各所にキズ・凹み・錆びが浮き上がってます、みみず腫れの様に塗装が浮き上がって
居る箇所は鉄板が錆びて塗膜が浮き上がっている状態です。
サンディングしてみるとみみず腫れの箇所がやはり錆びに侵されています。
この錆びの根を残したまま仕上げてしまうと、また同じ症状が現れてしまうので、
ブラスト処理をして錆びの根を完全に取り除いてしまいます。
こういう見えない部分をきっちり処理する事で塗装の持ちは格段に上がるのです。
ブラスト処理されたスチールパーツは、その時点から酸化が始まるので
直ぐに下地塗料を塗ってやります。季節や湿度によってどれ位でとは言い切れ
ませんが、出来るだけ早く鉄板むき出しの状態を終わらせるに限ります。
クラックが入っている樹脂パーツは溶着処理後に、樹脂パーツ専用のパテで仕上げていきます。
下地塗料が乾燥したらタンクの板金作業に入ります。
全ての板金作業が終わったら下地塗料の塗装に入ります。
脱脂をしながら一つ一つ板金の仕上がりを確認して各種プライマーと
サフェーサーを塗装していきます。
下地塗料を塗り終わったら熱を加えて加熱乾燥させます。
これも重要な工程なので、温度管理と乾燥時間は正確に行います。
オーナーの方から用意された新品純正パーツを基に調色作業をしている図。
通常使われるメタリックの中では最大の粒の粗さのメタリックが使用されているようです。

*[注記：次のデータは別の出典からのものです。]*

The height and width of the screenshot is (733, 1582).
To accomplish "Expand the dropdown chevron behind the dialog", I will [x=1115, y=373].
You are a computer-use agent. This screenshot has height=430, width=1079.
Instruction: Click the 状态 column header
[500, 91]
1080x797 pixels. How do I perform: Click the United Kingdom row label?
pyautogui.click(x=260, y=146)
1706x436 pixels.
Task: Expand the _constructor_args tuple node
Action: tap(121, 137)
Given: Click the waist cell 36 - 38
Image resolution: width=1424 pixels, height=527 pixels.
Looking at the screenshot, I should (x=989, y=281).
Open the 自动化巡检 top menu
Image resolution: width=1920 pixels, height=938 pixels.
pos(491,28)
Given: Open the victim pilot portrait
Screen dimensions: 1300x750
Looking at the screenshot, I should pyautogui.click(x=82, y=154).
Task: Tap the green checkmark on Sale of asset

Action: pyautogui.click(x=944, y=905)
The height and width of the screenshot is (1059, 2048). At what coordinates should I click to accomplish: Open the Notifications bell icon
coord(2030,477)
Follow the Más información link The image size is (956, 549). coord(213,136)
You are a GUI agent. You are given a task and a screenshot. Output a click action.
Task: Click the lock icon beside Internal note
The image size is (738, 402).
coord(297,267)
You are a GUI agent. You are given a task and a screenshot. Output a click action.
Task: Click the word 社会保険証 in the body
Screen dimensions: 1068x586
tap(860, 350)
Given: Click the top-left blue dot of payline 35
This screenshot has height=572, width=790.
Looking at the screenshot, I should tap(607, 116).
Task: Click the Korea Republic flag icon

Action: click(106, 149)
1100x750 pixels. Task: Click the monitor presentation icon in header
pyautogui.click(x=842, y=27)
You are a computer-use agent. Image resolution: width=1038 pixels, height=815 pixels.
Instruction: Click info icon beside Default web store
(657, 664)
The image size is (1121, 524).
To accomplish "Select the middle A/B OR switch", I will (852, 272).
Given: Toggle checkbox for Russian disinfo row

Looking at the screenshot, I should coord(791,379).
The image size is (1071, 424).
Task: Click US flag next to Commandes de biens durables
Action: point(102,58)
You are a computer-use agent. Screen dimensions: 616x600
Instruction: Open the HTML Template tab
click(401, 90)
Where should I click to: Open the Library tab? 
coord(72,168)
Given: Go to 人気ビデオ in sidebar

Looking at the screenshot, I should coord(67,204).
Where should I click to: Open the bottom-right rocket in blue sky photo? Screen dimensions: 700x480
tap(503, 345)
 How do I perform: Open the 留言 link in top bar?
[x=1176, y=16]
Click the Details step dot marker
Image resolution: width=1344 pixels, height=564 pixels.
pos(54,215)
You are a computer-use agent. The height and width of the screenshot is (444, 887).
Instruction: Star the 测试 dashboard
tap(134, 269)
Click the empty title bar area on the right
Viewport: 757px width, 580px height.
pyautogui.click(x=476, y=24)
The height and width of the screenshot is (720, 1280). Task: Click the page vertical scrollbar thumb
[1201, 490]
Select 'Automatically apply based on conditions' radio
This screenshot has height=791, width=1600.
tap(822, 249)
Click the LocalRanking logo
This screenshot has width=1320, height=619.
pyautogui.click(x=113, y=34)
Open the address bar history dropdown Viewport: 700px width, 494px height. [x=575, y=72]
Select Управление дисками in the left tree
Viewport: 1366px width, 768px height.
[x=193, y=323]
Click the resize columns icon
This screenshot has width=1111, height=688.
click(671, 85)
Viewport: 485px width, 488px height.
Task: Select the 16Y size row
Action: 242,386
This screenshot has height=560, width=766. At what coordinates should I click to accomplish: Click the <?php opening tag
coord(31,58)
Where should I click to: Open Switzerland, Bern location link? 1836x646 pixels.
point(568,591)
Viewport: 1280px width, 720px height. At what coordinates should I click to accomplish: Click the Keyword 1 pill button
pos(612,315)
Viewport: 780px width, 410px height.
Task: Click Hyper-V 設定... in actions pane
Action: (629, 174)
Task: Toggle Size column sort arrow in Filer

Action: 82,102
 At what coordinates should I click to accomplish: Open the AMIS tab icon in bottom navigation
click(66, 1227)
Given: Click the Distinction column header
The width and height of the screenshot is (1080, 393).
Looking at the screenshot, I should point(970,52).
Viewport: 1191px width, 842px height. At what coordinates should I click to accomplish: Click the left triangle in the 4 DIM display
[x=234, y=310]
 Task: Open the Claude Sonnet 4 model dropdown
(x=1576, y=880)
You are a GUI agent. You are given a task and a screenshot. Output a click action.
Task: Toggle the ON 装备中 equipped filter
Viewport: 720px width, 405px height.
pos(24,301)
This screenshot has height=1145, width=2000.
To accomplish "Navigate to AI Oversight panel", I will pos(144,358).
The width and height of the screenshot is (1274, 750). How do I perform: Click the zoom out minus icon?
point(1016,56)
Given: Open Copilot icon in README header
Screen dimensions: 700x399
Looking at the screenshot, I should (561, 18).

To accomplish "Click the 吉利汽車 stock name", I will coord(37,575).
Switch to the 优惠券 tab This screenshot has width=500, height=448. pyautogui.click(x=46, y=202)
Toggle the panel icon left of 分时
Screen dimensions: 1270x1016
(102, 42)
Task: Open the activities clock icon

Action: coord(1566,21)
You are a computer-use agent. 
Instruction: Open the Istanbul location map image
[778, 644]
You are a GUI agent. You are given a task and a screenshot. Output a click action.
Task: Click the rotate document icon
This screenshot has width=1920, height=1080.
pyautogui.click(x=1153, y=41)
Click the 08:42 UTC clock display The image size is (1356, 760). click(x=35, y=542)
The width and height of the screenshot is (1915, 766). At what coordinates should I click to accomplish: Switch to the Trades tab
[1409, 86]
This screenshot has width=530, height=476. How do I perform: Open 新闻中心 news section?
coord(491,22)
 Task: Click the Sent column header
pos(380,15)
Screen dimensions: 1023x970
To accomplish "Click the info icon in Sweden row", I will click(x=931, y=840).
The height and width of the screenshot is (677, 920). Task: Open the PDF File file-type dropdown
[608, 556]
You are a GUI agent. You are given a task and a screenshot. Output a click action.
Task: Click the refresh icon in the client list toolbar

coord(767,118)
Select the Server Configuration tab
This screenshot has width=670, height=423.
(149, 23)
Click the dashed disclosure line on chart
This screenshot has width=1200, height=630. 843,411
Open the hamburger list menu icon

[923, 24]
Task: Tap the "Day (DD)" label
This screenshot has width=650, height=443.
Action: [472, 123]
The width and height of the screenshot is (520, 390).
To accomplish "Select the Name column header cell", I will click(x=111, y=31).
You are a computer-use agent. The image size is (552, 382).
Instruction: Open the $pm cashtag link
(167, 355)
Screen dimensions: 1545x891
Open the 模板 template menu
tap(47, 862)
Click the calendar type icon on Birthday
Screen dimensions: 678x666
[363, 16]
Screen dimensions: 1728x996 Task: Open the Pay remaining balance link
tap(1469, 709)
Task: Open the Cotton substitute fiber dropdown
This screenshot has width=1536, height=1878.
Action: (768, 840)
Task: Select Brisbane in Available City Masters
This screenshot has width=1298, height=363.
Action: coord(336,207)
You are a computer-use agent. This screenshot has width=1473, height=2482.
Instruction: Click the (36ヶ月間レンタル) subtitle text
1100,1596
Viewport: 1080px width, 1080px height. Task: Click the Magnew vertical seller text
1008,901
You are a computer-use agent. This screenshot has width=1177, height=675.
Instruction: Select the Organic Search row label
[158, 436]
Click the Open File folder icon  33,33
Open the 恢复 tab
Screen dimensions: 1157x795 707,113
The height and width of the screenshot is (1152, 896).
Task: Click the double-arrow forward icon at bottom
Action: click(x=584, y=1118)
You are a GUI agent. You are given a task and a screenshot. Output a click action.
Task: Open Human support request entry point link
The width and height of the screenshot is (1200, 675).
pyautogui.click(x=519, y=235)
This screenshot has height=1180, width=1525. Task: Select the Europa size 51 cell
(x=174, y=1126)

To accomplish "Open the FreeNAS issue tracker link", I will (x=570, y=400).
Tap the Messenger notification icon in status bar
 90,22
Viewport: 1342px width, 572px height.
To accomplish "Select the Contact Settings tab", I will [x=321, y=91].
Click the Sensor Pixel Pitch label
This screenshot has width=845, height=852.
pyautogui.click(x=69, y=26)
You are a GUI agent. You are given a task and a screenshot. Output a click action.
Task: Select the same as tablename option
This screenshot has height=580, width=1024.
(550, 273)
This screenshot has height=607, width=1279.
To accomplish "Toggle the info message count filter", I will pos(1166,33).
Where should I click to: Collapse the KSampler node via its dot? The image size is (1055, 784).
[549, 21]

粒子が粗ければ粗いほど塗るのに手間が掛かるのです、恐るべしスペンサーカラー!!
全ての下地作業が終わり上塗り工程に入ります。
ギラギラ度の強いメタリックにテカテカクリアー仕上げ。
これもまた加熱乾燥して十分に硬化させてから次の工程に進みます。
塗りあがったパーツが十分に乾燥したら、いよいよスペンサー仕様のデカールを貼り付けます、
今では貴重な純正デカールです。ゴミ噛みやエアーが混入しない様に慎重に!注意して!
貼り付けていきます。ふ~神経が摩り減ります。。。
デカールを貼り終えた後、さらにクリアーコートをして強制乾燥した後、
最終の仕上げ磨きをします。ギラギラのメタリックがまぶしい~!!
長い工程の末、完全復活したCBの外装セット。
新品のパーツと比較してもなんら遜色の無い仕上がりになりました。
きちんとした下地処理と高品質塗料の使用で
長い期間このピカピカ艶々状態を保てる仕上がりになっています。
後日、オーナーの方が組み上がったCBを見せに来てくれました。
コンディションの良さそうな車体にピカピカの外装がイイ感じです。
あいにく建物の影になってギラギラのメタリック感がこの写真では
わかりませんね~残念っ!
ロングホイールベースにヘビーウェイトな車体、
くれぐれも事故にはお気をつけください。